Additionally, in the last year, with its focus on returning the Max to service, Boeing first delayed and then shelved development of its New Mid-market Airplane (NMA), which was to replace 757s and 767s.
Boeing has “essentially ceded” that segment to Airbus, which stepped in by launching its incredibly popular A321LR and A321XLR, Arvai adds.
Those A321neo variants are the best-suited aircraft for mid-market flights, but Merluzeau thinks current market conditions create an opportunity for 737 Max 8s to compete in the mid-market segment.
Max 8s have 3,550nm (6,575km) range, according to Boeing, far less than the A321XLR’s promised 4,700nm range.
But, amid the pandemic, aircraft have been flying aircraft with light passenger loads, a trend likely to continue amid any recovery, Merluzeau says.
In such an environment, airlines might be able limit the capacity of their Max 8s without turning passengers away, and in doing so extend the aircraft’s range, Merluzeau says.
Boeing might also be able to equip Max 8s with additional fuel tanks like those found on 737-based Boeing Business Jets. Such changes might give Max 8s sufficient range to serve mid-market routes such as secondary transatlantic markets, Merluzeau says.
“The Max 8 has potential to address some routes of the A321neo,” he says.
The analysts note that the pandemic downturn has also further deflated demand for large widebodies like Boeing’s in-flight-testing 777X.
That jet might have been in service before the pandemic struck, though issues, including problems with its GE Aviation GE9X powerplants, pushed first deliveries to 2021, Boeing says.
“If it had been on time in the market, sales might have been better,” says Arvai, adding that the 777-9 will hit a market “that no longer needs large aircraft for the near future”.

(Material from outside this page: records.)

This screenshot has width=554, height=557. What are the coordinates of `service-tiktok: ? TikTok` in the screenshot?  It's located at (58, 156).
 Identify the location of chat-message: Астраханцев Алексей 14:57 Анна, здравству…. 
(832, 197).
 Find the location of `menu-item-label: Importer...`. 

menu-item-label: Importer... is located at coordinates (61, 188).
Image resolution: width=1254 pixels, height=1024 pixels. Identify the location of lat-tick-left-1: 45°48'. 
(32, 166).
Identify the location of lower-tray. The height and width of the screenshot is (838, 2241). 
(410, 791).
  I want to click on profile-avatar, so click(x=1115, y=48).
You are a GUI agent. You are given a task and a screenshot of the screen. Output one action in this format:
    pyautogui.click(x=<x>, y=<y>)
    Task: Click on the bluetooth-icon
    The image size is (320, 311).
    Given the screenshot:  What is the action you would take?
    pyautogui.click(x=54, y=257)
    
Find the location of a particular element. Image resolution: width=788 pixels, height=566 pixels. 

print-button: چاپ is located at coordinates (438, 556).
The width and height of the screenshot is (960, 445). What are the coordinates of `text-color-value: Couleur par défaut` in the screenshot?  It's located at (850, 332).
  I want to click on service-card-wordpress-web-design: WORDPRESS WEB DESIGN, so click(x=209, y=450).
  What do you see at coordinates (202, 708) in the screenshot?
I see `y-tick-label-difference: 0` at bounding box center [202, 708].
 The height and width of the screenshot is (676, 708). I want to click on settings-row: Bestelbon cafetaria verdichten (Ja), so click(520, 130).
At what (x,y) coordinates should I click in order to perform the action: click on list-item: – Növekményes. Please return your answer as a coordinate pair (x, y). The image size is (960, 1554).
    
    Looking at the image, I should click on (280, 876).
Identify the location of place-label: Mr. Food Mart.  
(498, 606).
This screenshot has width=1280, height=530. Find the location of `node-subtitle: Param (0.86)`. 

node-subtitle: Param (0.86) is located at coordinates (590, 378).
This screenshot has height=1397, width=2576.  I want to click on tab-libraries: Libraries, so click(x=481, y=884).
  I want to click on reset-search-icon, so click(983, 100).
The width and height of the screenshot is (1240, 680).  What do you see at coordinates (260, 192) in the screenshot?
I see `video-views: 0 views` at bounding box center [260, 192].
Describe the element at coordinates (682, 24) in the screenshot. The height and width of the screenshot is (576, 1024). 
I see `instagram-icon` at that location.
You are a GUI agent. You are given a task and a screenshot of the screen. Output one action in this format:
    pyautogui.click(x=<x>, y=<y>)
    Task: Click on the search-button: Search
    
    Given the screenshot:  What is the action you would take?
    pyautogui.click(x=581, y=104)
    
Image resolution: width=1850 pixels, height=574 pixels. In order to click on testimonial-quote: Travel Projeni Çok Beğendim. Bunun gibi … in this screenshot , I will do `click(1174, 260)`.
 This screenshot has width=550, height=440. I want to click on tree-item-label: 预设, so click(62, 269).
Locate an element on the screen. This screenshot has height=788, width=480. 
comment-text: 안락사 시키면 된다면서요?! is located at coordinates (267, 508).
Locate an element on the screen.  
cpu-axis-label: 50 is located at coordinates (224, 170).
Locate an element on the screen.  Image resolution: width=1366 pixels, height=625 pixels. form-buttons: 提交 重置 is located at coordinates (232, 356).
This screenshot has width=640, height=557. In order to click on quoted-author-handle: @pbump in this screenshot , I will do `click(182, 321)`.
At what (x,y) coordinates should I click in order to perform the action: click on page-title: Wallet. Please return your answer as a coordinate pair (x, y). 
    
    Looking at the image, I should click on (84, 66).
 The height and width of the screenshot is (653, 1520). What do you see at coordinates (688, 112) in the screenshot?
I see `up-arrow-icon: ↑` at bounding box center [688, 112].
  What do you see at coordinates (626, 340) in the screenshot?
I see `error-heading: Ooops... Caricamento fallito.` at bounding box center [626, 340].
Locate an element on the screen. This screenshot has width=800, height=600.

Boeing holds unfilled orders for 309 777X, according to its website, and has expressed confidence that sales will build later this decade as currently in-service models near retirement.
Merluzeau agrees, saying more airlines will likely place 777X orders as the 2020s progress. The 777X programme’s success, he adds, must be measured not in current orders but in the aircraft’s sales potential over 30, even 40 years.